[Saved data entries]
########################################

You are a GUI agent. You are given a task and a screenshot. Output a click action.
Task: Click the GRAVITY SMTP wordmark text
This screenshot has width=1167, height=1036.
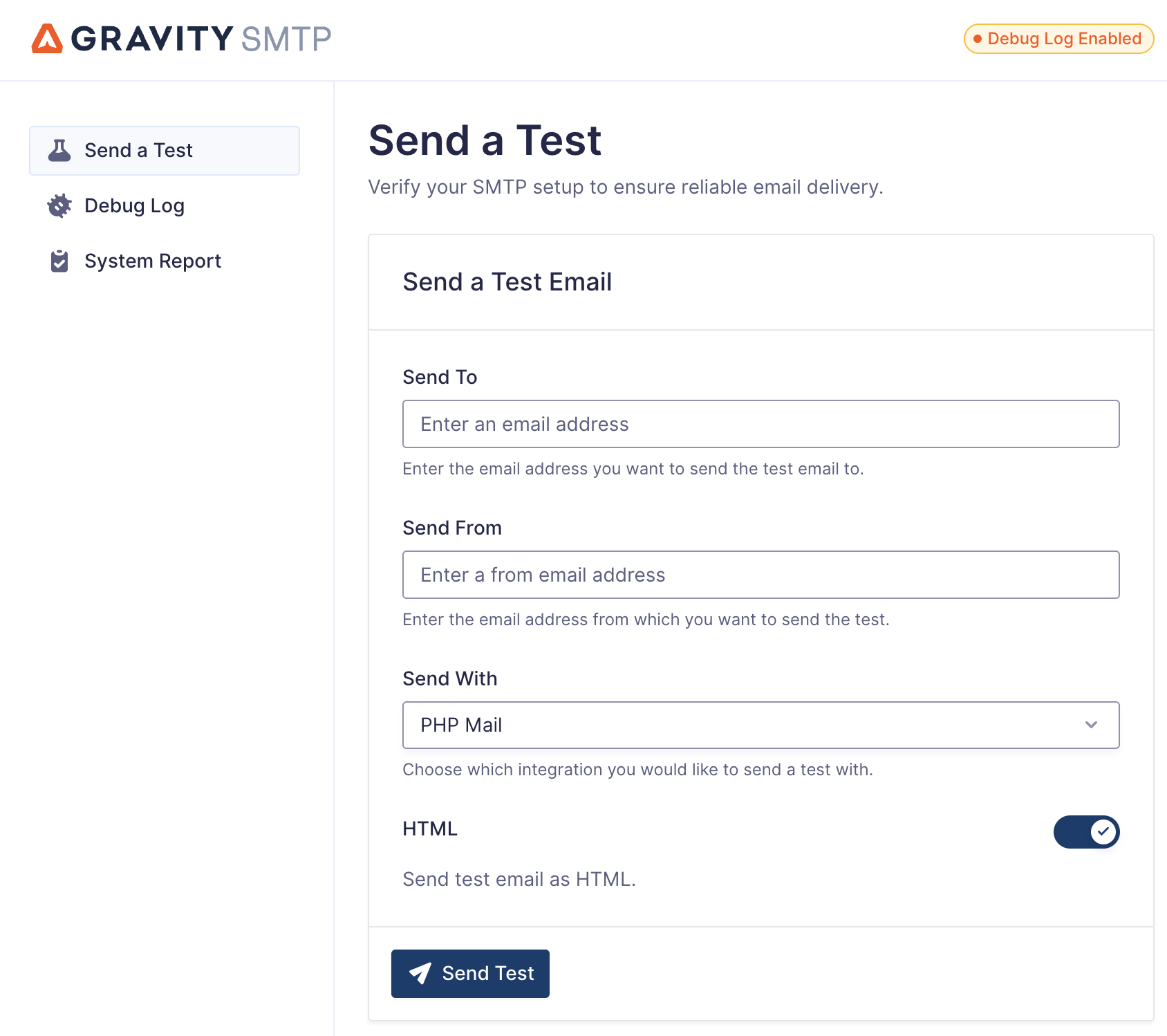pyautogui.click(x=201, y=39)
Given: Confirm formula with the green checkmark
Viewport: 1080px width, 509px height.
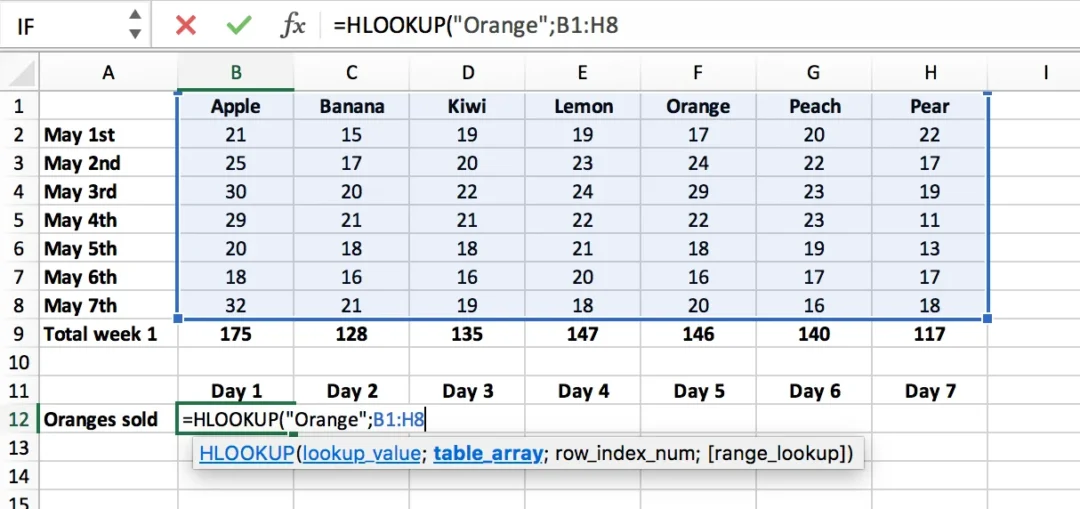Looking at the screenshot, I should tap(238, 26).
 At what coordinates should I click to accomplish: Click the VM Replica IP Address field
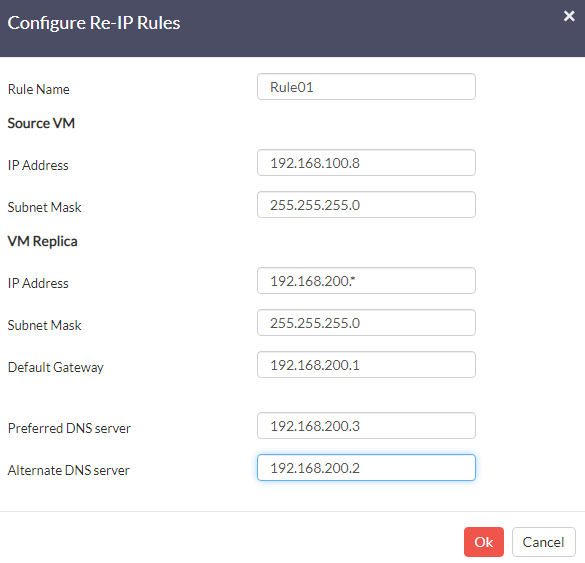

########################################

Assignment >> Give back the entries above exactly as they stand. Leave the images out.

Response below >>
You are a GUI agent. You are given a task and a screenshot. Output a click action.
Task: Click the GRAVITY SMTP wordmark text
This screenshot has width=1167, height=1036.
pyautogui.click(x=201, y=39)
Given: Confirm formula with the green checkmark
Viewport: 1080px width, 509px height.
Looking at the screenshot, I should tap(238, 26).
 At what coordinates should I click to accomplish: Click the VM Replica IP Address field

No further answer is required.